Freiberufler-Gemeinschaft mit (geringfügigen) gewerblichen Einkünften
Schließen sich Freiberufler (z. B. Ärzte, Rechtsanwälte) zu einer Personengesellschaft (insbesondere als GbR oder Partnerschaft) zusammen, wird die Gesellschaft regelmäßig nicht gewerbesteuerpflichtig. Diese erzielt weiterhin Einkünfte aus selbständiger Tätigkeit (§ 18 EStG), wenn alle Gesellschafter die Merkmale eines freien Berufs erfüllen sowie leitend und eigenverantwortlich tätig sind.
Werden in einer Freiberuflergesellschaft neben rein freiberuflichen Tätigkeiten auch gewerbliche Tätigkeiten ausgeübt, gelten grundsätzlich alle Einkünfte der Personengesellschaft stets und in vollem Umfang als gewerblich; d. h. auch die gesamten freiberuflichen Einkünfte werden dann in gewerbliche umqualifiziert (sog. Abfärbetheorie; § 15 Abs. 3 Nr. 1 EStG) und unterliegen der Gewerbesteuer. Aufgrund der pauschalen Anrechnung der Gewerbe- auf die Einkommensteuer führt dies regelmäßig nur dann zu steuerlichen Mehrbelastungen, wenn der Gewerbesteuer-Hebesatz höher als 380 % ist (vgl. § 35 EStG).

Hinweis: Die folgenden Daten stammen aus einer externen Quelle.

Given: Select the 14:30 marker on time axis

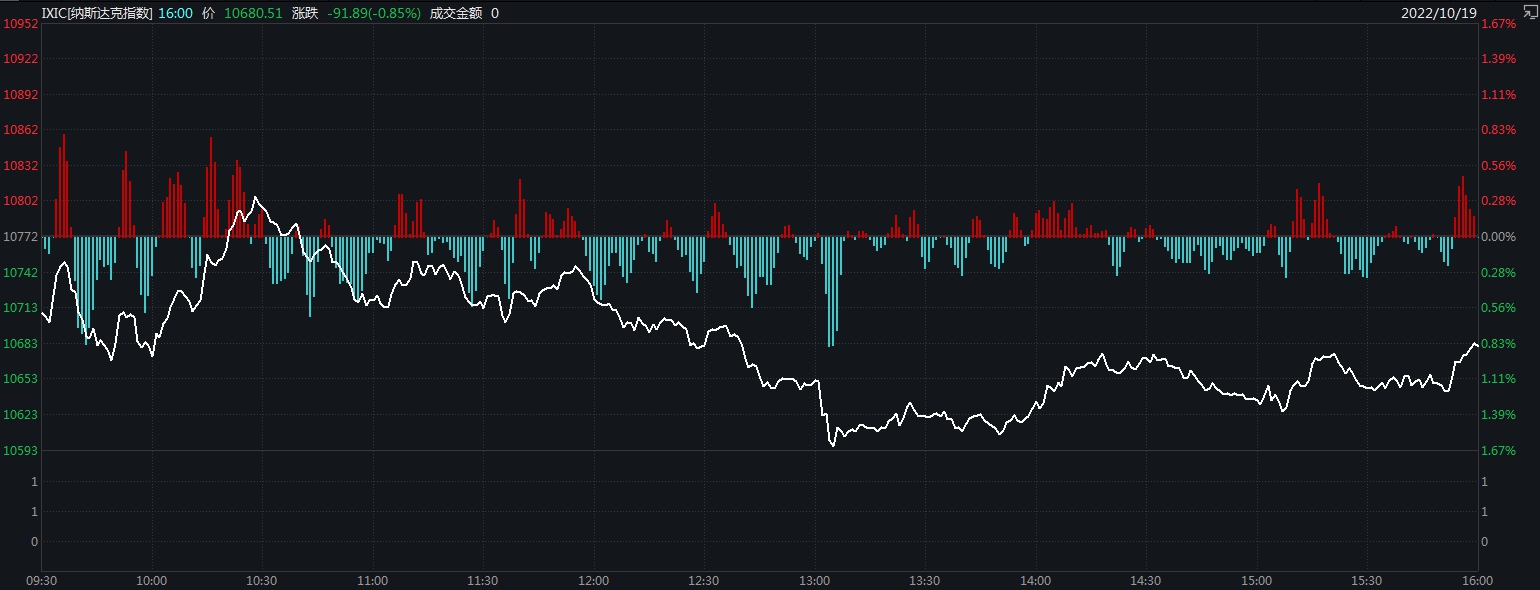Looking at the screenshot, I should tap(1145, 580).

Nach derzeitiger Praxis gilt die Abfärberegelung regelmäßig unabhängig von der Höhe des gewerblichen Anteils. Allerdings hat jetzt der Bundesfinanzhof in mehreren aktuellen Urteilen[1] entschieden, dass die Abfärbewirkung unverhältnismäßig ist, wenn die gewerbliche Tätigkeit lediglich einen äußerst geringen Umfang hat. Dies ist nach Auffassung des Gerichts der Fall, wenn die „originär gewerblichen Nettoumsatzerlöse 3 % der Gesamtnettoumsatzerlöse der Gesellschaft und zusätzlich einen Betrag in Höhe von 24.500 Euro im Veranlagungszeitraum nicht übersteigen“. Damit hat der Bundesfinanzhof erstmals eine eindeutige Bagatellgrenze formuliert. Überschreiten danach die gewerblichen Einkünfte einer ansonsten freiberuflichen Personengesellschaft diese Grenzen nicht, bleiben alle Einkünfte gewerbesteuerfrei.
Es bleibt abzuwarten, wie die Finanzverwaltung auf diese Entscheidungen reagieren wird.
[1] Vom 27. August 2014 VIII R 6/12, VIII R 16/11 und VIII R 41/11.